Introducing the whistleblower directive, i.e.,  Directive (EU) 2019/1937 of the European Parliament and of the Council of 23 October 2019 on the protection of persons who report breaches of Union law, to the Polish legal system is one of the milestones towards creating a transparent and ethical business environment. Implementation of the Directive not only will improve the transparency of companies operations, but also reduce possible illegal actions, omissions or other violations of the law, including the risk of unintentional violation of the law.

Whistleblowers play a key role in detecting irregularities and preventing abuse in the place of work. In addition solutions required by the law, such as the preparation and implementation of an internal reporting procedure, companies should also take various actions aimed at changing the organizational culture. It should be emphasized that whistleblowers are not “snitches” that transfer information in their own interest only to gain personal benefits. The incentive for the whistleblower is to support the organization from the inside and to prevent reputational risk and reputational damage that may affect the stability of the entity’s operation.

In Poland, works on the implementation of the Directive into the Polish legal system began almost three years ago. Recently, the works have been intensified. The government’s bill on the protection of whistleblowers has just been submitted to the Sejm. In practice, the commencement of the legislative process at the level of the Sejm means that it is now when organisations should commence their preparations for the new obligations related to the protection of whistleblowers.

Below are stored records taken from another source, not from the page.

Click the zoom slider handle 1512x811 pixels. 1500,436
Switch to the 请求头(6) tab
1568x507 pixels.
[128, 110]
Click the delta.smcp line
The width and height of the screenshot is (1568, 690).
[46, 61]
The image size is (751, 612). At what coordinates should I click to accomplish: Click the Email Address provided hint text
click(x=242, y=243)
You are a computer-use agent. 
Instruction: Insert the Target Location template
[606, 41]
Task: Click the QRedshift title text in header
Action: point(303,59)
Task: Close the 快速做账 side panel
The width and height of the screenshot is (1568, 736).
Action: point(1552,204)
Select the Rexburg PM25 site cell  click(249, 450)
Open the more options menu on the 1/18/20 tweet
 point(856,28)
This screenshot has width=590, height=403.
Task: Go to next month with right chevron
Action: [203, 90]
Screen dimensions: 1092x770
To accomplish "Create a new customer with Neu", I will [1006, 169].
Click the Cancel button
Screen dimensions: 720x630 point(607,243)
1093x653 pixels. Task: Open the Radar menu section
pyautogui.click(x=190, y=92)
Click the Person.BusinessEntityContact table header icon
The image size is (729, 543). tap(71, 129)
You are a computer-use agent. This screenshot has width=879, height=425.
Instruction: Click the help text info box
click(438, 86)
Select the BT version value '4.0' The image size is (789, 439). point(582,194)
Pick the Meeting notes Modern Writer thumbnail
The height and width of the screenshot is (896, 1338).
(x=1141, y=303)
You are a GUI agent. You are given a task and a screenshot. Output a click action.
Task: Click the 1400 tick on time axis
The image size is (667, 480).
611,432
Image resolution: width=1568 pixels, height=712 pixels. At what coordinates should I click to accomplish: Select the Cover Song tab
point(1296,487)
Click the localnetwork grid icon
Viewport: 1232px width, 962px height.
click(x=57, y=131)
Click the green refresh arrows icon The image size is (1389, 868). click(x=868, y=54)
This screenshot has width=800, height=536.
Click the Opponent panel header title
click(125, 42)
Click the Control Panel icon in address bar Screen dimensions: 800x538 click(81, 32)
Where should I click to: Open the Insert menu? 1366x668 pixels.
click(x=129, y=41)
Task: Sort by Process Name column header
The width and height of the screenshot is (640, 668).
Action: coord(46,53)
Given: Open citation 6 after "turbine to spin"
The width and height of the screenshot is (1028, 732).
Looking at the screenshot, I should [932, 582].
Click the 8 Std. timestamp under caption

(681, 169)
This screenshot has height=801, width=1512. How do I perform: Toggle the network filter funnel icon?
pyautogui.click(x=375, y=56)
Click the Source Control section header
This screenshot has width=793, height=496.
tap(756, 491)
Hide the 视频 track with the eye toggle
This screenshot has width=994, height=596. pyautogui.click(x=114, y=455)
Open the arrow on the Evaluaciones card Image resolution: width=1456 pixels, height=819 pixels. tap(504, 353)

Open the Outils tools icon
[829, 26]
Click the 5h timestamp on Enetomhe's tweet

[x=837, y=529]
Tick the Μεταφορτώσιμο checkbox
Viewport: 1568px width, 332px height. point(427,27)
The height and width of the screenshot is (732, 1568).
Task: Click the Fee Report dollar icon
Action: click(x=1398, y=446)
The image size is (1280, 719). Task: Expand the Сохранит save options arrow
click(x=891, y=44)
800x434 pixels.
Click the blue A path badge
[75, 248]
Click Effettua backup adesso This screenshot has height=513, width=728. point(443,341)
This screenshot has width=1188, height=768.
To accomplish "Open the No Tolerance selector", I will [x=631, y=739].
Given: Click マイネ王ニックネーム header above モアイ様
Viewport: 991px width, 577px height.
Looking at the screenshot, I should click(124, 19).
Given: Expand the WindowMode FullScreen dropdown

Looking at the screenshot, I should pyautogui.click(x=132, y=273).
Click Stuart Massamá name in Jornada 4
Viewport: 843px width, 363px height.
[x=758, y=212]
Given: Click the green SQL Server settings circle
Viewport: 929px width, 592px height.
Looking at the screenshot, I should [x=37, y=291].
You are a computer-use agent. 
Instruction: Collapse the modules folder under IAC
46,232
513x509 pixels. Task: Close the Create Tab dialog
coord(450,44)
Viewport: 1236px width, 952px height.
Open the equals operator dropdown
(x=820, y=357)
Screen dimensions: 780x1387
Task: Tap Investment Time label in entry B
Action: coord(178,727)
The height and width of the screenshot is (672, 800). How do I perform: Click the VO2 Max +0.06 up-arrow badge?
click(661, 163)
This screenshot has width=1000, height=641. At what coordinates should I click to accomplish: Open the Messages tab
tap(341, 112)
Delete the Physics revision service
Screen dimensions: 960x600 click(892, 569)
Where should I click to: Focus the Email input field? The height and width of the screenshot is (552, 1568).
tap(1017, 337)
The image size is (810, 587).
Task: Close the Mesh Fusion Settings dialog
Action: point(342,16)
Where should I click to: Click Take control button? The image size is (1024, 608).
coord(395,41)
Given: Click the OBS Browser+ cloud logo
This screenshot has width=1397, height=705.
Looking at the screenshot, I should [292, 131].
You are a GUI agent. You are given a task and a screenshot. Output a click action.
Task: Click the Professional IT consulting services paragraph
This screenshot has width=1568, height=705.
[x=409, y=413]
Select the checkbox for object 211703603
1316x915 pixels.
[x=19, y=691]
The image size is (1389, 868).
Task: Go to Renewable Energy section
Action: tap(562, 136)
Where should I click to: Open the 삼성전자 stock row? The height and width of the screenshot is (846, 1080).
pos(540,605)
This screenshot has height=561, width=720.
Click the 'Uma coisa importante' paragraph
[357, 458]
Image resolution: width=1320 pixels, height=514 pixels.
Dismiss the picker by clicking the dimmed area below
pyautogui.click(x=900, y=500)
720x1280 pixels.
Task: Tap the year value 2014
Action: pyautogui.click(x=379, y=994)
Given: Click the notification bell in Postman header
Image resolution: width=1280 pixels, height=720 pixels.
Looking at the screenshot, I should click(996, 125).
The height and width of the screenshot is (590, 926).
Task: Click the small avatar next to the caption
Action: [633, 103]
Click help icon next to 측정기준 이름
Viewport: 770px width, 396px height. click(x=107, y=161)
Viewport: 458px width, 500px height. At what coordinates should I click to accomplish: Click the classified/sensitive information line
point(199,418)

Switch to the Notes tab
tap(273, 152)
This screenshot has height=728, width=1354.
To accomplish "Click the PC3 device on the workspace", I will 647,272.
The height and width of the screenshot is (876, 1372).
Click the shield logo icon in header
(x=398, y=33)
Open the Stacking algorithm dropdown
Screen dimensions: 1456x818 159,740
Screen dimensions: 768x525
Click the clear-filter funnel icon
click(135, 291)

Entities required to have an internal whistleblowing procedure in place

Mandatory implementation

Optional implementation

An entity for which at least 50 persons renders work against a remuneration as at 1 January or 1 July of a certain year*

An entity for which less than 50 persons renders work against a remuneration as at 1 January or 1 July of a certain year *

An entity operating in the field of financial services, products and markets, as well as anti-money laundering and countering the financing of terrorism, transport safety and environmental protection - regardless of the number of people performing or performing work

Organizational units of a municipality (in Polish: gmina) or a county (in Polish: powiat) with fewer than 10,000 inhabitants

* The number of 50 persons rendering work for a remuneration for a legal entity includes full-time equivalent employees or persons providing work for remuneration otherwise than as part of the employment relationship, if they do not employ other persons for this type of work, regardless of the basis of employment.

Obligations of entities implementing their internal whistleblowing procedures

Each entity that introduces its internal reporting channels, thus enabling internal reporting (mandatory or optional), should not overlook their obligations related thereto.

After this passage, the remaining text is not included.